Cisti di Baker: la fisioterapia è utile?
Ecco una guida per il fisioterapista su valutazione e gestione del paziente con cisti di Baker.
Le cisti di Baker sono comunemente associate a disordini muscoloscheletrici del ginocchio come l’osteoartrite e le lesioni meniscali. Pertanto, risulta molto comune venirne a contatto nella pratica clinica del fisioterapista.

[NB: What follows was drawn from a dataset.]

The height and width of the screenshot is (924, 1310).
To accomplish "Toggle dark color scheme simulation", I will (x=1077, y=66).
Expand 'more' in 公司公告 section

Dal punto di vista epidemiologico, la cisti di Baker (o cisti poplitea) è presente nel 3-37% dei casi in soggetti adulti asintomatici (1, 2), presenta però due diverse distribuzioni con picchi nell’età adolescenziale e nell’età adulta. Nell’età adolescenziale, essa è rara e spesso non correlabile a cause specifiche (viene scoperta per caso durante esami o visite di routine). In età adulta, invece, può essere fonte di dolore posteriore di ginocchio e nel 94% dei casi si associa a problemi intrarticolari quali lesioni meniscali, osteoartrite, lesioni cartilaginee, artrite infiammatoria e lesione del crociato anteriore (3).
Cos’è la cisti di Baker?
La cisti di Baker o cisti poplitea corrisponde a una preesistente borsa (ovvero quella presente tra il gastrocnemio mediale e il semimbranoso) che si riempie di liquido infiammatorio. Istologicamente, il tessuto sinoviale della cisti mostra un evidente fibrosi sostenuta da un’infiammazione cronica aspecifica (4, 5). All’interno di una cisti poplitea è infatti possibile notare la presenza di macrofagi con polietilene fagocitato affiancati da molecole pro-infiammatorie (6).

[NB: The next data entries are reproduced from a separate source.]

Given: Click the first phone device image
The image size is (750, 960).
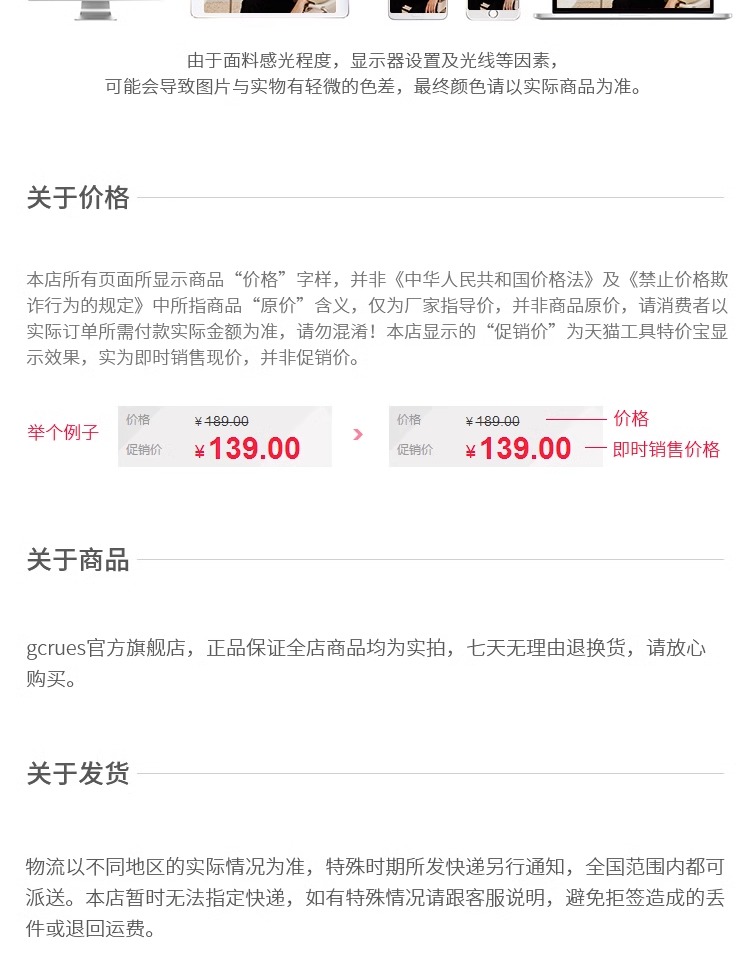Looking at the screenshot, I should (x=418, y=9).
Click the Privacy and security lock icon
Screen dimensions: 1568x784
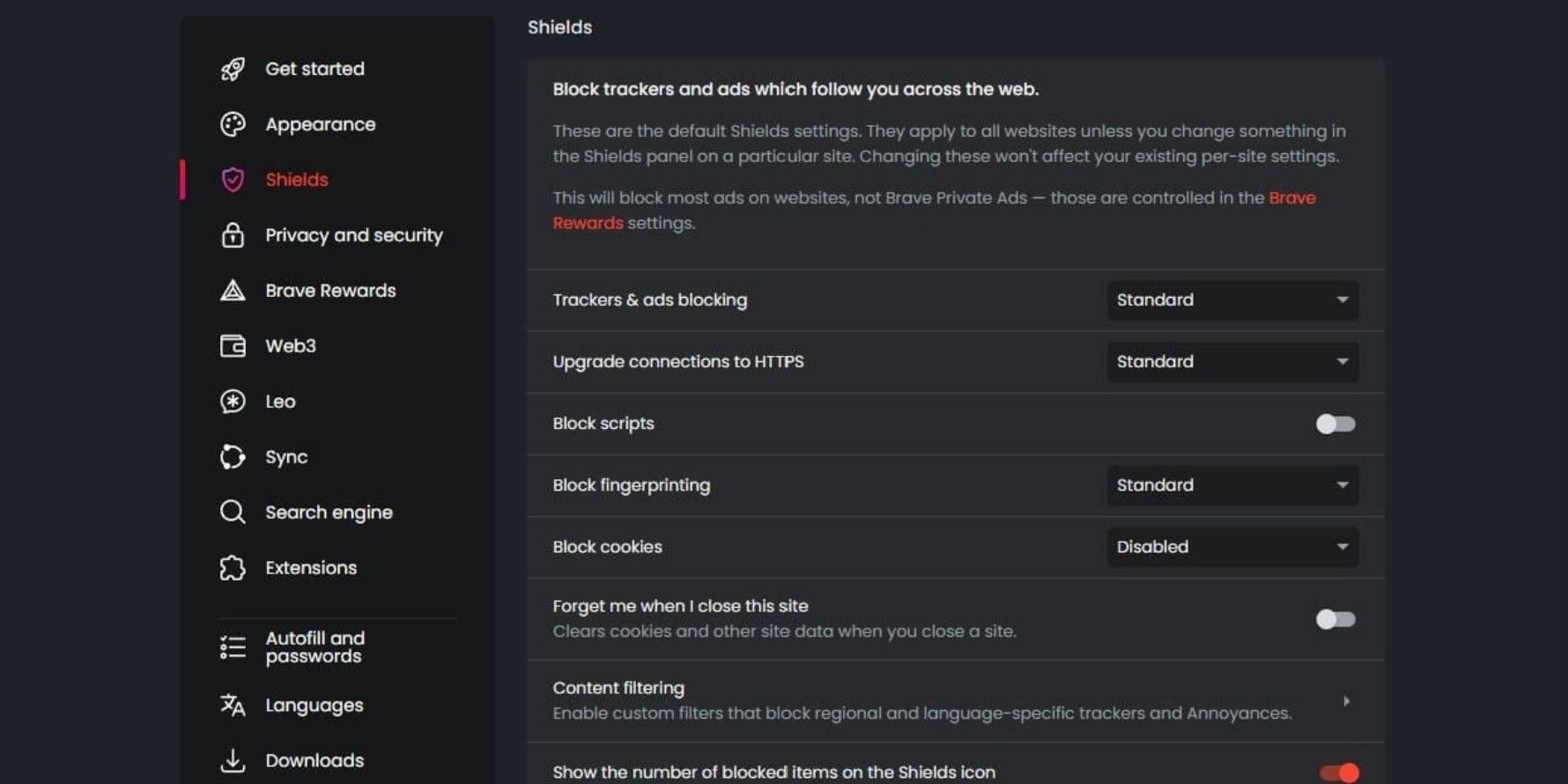coord(232,235)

La borsa comunica direttamente con l’articolazione del ginocchio attraverso un’apertura della capsula posteriore sul versante del condilo mediale, ed è proprio questa peculiarità anatomica a permettere un meccanismo a valvola per il quale, in presenza di uno stato infiammatorio, si verifica un’effusione che riempie la borsa di liquido.
L’aspetto particolare di questa valvola è quello di essere a senso unico, ovvero può gonfiarsi ricevendo liquido dal ginocchio ma non può sgonfiarsi cedendolo (4). Dal momento che nella maggior parte delle patologie di ginocchio sussiste un gonfiore, allora questa borsa ha il ruolo protettivo di ridurre la pressione intrarticolare del ginocchio. Non a caso, maggiore è il gonfiore del ginocchio, maggiore è l’ampiezza della cisti (7, 8).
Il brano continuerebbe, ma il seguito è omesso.